A $163 million campus expansion included the eight-story, 288000 sqft Van Elslander North Pavilion, which increased the hospital's capacity by 144 beds. The pavilion opened in stages beginning in 2007, and the Southeast Michigan Council of Governments recorded the project as completed in 2008.

In March 2018, the American College of Surgeons verified St. John as an adult Level I trauma center. The hospital announced plans for a dedicated pediatric emergency department in 2023. The department opened on January 22, 2024.

=== Health-system changes ===

Ascension introduced a unified naming system for its southeastern Michigan hospitals in June 2018, and the facility was renamed Ascension St. John Hospital.

Adult Emergency entrance

In October 2023, Henry Ford Health and Ascension announced an agreement to combine Henry Ford's operations with Ascension's southeastern Michigan and Genesys facilities. The proposed system was expected to have about $10.5 billion in annual revenue and more than 550 care sites. The transaction took effect on October 1, 2024. Henry Ford received an 80% ownership and governance interest in the joint venture, while Ascension retained 20%. Ascension St. John Hospital was renamed Henry Ford St. John Hospital. The former Ascension facilities retained their Catholic identity and continued to operate under the Ethical and Religious Directives for Catholic Health Care Services.

== Facilities and services ==

Rooftop helipad

Pediatric inpatient, emergency, intensive-care and neonatal services on the Moross Road campus are branded as Henry Ford St. John Children's Hospital.

== Medical education ==

St. John established a school of radiologic technology in 1952 and continues to operate the certificate program.

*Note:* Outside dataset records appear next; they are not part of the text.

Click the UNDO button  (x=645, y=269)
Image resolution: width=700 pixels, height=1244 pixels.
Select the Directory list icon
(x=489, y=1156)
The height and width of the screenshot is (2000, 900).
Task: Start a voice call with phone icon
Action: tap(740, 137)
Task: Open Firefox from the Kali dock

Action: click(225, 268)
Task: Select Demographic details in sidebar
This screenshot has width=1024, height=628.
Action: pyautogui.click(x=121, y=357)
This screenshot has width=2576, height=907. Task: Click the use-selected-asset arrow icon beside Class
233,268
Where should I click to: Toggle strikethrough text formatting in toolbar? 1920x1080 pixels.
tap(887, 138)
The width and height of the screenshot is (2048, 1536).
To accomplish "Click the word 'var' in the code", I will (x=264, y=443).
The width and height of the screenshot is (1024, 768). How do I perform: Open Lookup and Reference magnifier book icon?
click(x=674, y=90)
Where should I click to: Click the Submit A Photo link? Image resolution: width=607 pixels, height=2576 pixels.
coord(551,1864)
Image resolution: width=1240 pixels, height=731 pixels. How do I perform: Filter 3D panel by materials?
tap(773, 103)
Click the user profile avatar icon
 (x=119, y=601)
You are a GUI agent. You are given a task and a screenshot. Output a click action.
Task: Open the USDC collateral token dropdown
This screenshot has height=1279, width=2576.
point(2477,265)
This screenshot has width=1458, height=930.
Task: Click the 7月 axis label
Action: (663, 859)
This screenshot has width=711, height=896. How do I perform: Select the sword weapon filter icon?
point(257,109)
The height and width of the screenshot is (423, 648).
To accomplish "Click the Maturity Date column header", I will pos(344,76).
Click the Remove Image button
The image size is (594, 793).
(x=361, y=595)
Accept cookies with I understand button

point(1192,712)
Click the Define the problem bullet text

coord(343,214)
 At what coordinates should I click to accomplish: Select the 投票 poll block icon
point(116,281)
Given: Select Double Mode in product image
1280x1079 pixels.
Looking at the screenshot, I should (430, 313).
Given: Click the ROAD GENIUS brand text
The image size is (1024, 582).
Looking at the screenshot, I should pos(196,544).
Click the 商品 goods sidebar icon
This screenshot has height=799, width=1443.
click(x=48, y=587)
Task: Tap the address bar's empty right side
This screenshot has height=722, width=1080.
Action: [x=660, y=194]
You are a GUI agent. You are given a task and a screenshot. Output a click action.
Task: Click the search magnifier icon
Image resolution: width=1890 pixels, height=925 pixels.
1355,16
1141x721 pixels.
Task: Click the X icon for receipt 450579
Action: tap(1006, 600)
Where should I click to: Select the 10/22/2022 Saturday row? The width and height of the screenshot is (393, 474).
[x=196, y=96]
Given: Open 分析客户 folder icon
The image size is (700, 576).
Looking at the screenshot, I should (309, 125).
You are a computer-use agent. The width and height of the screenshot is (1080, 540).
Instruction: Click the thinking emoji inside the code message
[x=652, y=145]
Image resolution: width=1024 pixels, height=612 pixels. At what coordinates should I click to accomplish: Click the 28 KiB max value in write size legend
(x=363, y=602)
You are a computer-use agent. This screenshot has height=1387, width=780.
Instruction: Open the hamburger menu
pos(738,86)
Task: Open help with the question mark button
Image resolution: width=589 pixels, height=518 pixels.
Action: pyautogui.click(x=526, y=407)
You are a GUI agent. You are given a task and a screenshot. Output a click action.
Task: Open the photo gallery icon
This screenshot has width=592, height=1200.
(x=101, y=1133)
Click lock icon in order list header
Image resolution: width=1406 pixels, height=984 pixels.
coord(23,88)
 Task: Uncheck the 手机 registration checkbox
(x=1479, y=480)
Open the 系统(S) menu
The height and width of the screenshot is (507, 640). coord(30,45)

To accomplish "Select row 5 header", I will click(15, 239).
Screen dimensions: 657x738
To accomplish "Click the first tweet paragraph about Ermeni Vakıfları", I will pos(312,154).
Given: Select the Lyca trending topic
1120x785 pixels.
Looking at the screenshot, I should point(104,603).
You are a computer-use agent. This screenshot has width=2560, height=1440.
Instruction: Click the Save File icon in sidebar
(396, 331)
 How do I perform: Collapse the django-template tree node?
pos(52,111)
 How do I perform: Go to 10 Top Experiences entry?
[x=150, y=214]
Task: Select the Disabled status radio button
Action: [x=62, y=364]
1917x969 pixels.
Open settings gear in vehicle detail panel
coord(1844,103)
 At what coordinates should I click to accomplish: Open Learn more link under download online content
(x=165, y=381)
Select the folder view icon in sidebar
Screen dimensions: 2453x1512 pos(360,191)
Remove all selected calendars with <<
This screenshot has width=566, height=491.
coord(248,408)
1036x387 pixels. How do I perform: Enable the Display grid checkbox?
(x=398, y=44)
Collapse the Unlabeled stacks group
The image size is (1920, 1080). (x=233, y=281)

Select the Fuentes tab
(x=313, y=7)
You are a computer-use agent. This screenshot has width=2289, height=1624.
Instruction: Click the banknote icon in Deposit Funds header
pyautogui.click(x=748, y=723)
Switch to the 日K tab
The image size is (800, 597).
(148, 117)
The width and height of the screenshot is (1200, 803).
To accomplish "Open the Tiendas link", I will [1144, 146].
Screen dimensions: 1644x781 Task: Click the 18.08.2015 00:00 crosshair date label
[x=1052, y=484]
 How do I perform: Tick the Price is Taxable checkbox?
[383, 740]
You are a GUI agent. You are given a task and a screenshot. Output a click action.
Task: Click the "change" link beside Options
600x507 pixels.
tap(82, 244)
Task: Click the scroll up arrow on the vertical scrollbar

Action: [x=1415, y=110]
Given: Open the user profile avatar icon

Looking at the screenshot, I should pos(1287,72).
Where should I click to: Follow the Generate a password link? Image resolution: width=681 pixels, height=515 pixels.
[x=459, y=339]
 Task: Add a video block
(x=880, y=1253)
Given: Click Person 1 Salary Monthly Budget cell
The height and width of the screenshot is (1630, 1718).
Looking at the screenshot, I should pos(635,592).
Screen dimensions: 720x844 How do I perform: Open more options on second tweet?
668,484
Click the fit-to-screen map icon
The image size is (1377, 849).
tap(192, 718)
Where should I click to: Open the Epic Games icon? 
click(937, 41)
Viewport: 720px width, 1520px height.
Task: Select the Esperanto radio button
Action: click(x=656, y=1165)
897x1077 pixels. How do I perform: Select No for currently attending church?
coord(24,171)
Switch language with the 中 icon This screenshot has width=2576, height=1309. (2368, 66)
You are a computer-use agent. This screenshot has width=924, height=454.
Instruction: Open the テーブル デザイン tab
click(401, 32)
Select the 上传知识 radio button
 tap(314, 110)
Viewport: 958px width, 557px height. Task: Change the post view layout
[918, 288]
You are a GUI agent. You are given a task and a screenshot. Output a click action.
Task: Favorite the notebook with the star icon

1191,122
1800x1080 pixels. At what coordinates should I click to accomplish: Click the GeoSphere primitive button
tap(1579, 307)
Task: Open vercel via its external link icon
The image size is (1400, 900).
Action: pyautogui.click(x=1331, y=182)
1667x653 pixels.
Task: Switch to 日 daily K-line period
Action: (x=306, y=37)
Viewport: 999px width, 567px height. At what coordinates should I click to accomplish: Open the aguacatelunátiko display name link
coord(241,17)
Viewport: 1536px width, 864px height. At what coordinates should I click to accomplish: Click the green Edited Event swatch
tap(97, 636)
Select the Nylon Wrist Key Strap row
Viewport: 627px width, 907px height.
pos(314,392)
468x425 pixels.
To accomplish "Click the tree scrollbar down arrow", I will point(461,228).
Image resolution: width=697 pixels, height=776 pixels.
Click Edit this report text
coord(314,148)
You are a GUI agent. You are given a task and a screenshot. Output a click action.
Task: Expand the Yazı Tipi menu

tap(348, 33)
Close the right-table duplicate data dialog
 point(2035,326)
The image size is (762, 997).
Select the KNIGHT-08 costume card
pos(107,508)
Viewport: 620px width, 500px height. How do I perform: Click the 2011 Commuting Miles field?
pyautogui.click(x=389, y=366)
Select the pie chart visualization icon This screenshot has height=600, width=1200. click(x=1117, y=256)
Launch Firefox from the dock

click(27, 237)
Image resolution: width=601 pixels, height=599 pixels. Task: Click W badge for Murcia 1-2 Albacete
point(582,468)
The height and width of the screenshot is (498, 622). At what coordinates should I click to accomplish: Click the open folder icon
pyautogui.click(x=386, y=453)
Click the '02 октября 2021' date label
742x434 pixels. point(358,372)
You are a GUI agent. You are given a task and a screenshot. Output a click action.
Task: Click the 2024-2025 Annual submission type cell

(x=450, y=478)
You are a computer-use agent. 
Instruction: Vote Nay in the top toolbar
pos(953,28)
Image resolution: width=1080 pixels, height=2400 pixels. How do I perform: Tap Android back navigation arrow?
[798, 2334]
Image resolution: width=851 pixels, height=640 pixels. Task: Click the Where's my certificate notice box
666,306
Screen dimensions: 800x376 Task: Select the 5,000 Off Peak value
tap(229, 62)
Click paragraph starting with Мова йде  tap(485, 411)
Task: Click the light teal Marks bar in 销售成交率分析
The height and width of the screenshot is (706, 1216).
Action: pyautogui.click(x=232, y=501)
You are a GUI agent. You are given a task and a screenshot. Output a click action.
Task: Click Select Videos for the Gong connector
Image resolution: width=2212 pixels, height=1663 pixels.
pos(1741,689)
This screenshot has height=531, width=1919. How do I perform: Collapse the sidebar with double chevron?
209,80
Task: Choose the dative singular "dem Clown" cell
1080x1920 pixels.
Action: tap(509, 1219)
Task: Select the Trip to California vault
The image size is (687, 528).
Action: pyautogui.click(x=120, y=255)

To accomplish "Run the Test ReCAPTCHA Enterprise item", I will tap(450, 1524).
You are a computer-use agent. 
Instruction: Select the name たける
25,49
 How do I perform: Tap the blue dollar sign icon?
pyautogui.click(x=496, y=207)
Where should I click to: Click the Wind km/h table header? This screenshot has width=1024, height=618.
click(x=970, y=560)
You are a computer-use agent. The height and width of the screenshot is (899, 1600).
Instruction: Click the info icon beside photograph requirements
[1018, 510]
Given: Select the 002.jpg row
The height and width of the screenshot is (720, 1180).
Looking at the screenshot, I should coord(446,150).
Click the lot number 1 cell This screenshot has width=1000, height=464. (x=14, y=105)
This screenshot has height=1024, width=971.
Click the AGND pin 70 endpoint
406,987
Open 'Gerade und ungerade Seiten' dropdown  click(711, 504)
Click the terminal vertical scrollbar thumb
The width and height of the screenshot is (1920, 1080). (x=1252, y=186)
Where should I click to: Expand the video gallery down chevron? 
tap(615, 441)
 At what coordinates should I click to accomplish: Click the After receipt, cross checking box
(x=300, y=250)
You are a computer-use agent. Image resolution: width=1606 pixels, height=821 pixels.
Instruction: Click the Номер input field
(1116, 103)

The hospital is a branch campus of Central Michigan University College of Medicine. St. George's University School of Medicine also lists the Moross Road hospital, under its former Ascension name, as an affiliated clinical center. In 2021, the hospital's pediatric service entered a teaching and clinical partnership with Wayne Pediatrics and the Wayne State University School of Medicine.